NITI Aayog

Investment Forum for Advancing Climate Resilient Agrifood Systems in India Launched


A Joint initiative of NITI Aayog, Ministry of Agriculture & Farmers’ Welfare and FAO

Posted On: 24 JAN 2024 4:35PM by PIB Delhi

NITI Aayog, Ministry of Agriculture and Farmers’ Welfare (MoA&FW), Government of India, and Food and Agriculture Organization (FAO) of the United Nations jointly launched the ‘Investment Forum for Advancing Climate Resilient Agrifood Systems in India’ in New Delhi. It was launched during a two-day Multi-stakeholder Meeting held on January 18-19, 2024, at the India International Centre, New Delhi. This initiative aims to develop an investment and partnership strategy to advance climate resilient agrifood systems among the government, private sectors, and farmers’ organizations and financial institutions in India.

Delivering the keynote address at the inauguration, Prof Ramesh Chand, Member, NITI Aayog emphasized the need for awareness on how agriculture contributes to climate change, citing a contribution of a little more than 13% of total greenhouse gas emissions in the country. He observed that agriculture could play a role in carbon sequestration through tree plantation on farmland.  Prof Chand also called for a new direction in economic analysis of agriculture production, considering impact on natural resources, climate change and future generations. He proposed incorporating metrics beyond financial prices to evaluate the economic impact of agricultural activities. Prof Chand also stressed the importance of aligning efforts with the larger UN approach for dealing with contemporary and long-term challenges. 

Sri Manoj Ahuja, Secretary, MoA&FW, Government of India highlighted the significance of a multi-stakeholder approach in addressing climate challenges in India. He stressed the importance of considering the perspective of small and marginal farmers, who constitute 85% of the farming population in India. He also discussed the spatial and temporal distribution of climate patterns affecting farming activities and called upon the need for localized responses. Sri Ahuja also highlighted the need to focus on investment structures to increase incentives for farmers in the country.

Mr. Shombi Sharp, UN Resident Coordinator in India emphasized that without an answer to financial crisis there can be no answer to the food crisis.
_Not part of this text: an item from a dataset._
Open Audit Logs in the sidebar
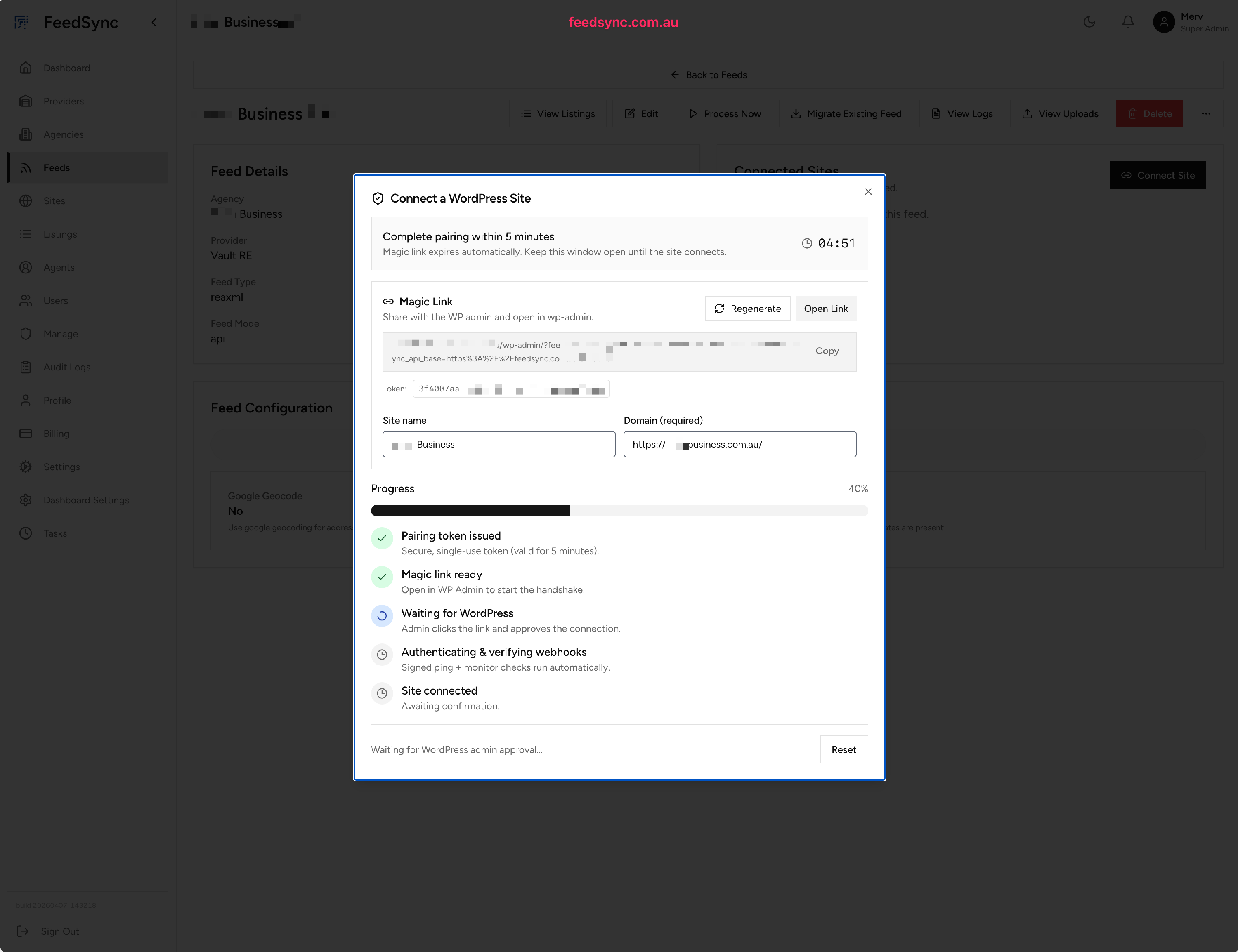 tap(66, 367)
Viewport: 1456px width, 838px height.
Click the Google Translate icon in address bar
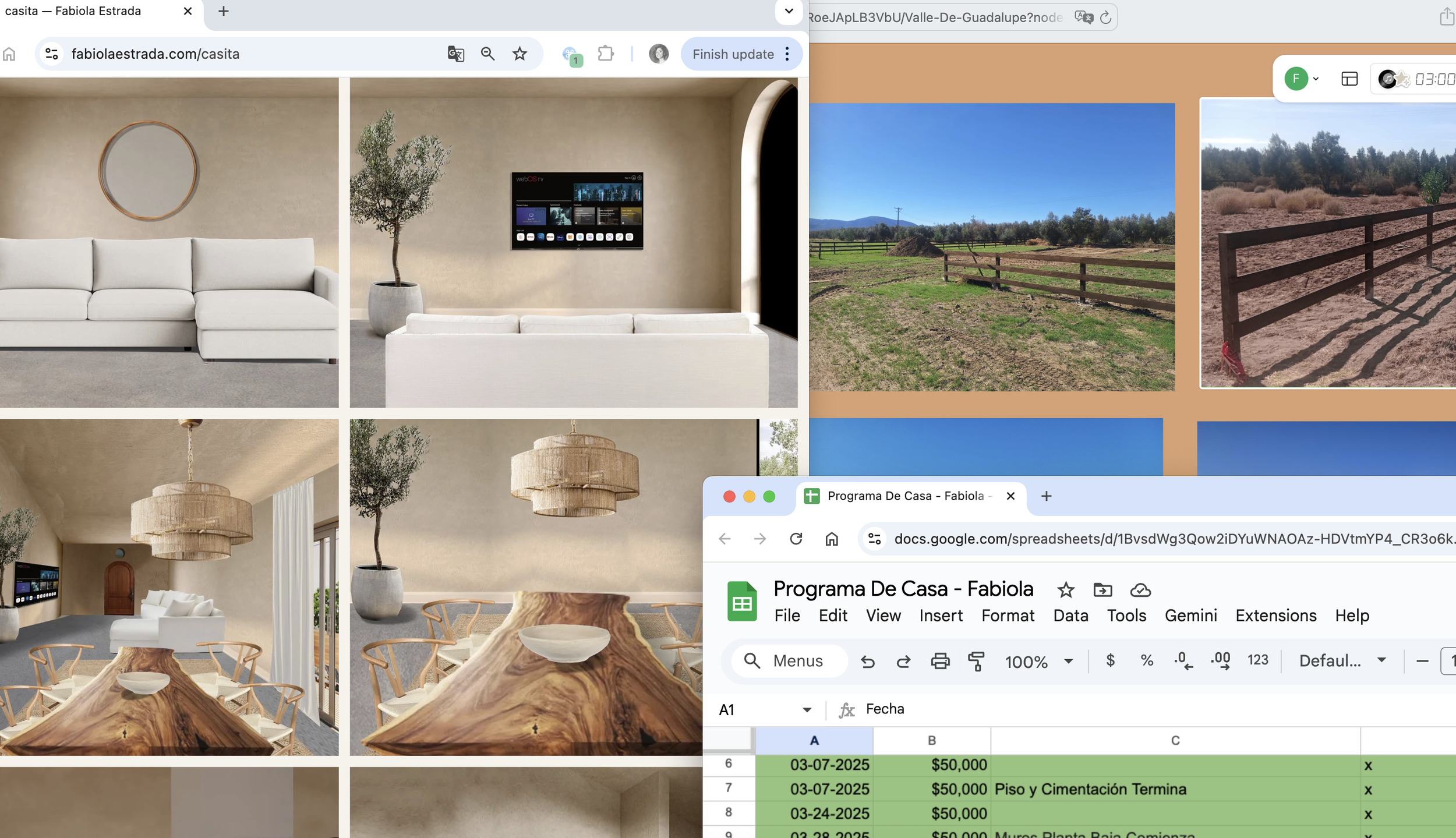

She observed that with food demand predicted to grow by at least 50% by 2050, we urgently need to scale up investments in climate resilience in agriculture to ensure future generations have the resources needed to grow enough food. He reiterated UN's support for climate initiatives in India, such as the Year of Millets and expressed the commitment to being a partner of choice for India.

The FAO Representative in India, Mr. Takayuki Hagiwara, applauded Indian Government’s strong leadership in building climate resilient agrifood systems through prioritized actions in mitigation and adaptation domains. He also highlighted the importance of de-risking. This includes considering the flow of working capital, labor availability, sustainability and impact on the environment, the role of women in agrifood systems, and other factors.

The two-day meet paved the way for discussions and deliberations among key stakeholders, and their perspectives on national priorities, investment opportunities, partnership, technical support and cooperation. The Forum facilitated discussions and deliberations on six key areas namely, (i) Climate resilient agriculture (experiences and pathways) (ii) Digital infrastructure and solutions (iii) Financing climate resilient agrifood systems (domestic and global) (iv) Climate resilient value chains(v) Production practices and inputs for climate resilience and (vi) Gender mainstreaming and social inclusion for climate resilience. The meet witnessed almost 200 attendees with senior representatives from the government, National Bank for Agriculture and Rural Development (NABARD), Indian Council of Agricultural Research (ICAR), International Crops Research Institute for the Semi-Arid Tropics (ICRISAT), National Institute of Agriculture Extension Management (MANAGE), World Bank, International Food Policy Research Institute (IFPRI), delegation of the European Union, International Finance Cooperation, and UN agencies.

Climate change has profound implications for India, particularly affecting its economically vulnerable rural population which is largely dependent on climate sensitive agricultural livelihoods. Indian agriculture is susceptible to extreme temperatures, droughts, floods, cyclones, and soil salinity. Climate mainstreaming into agrifood systems requires much larger investments from global climate finance, domestic budgets, and the private sector. This forum facilitated the identification of national priorities and policy platforms for financing climate resilient agrifood systems. It facilitated key stakeholders to provide insights on several opportunities that can be leveraged through regional collaboration on climate-smart food system initiatives and suggest probable arrangements to maximize resource consolidation, route catalytic findings and support large-scale climate advocacy campaigns.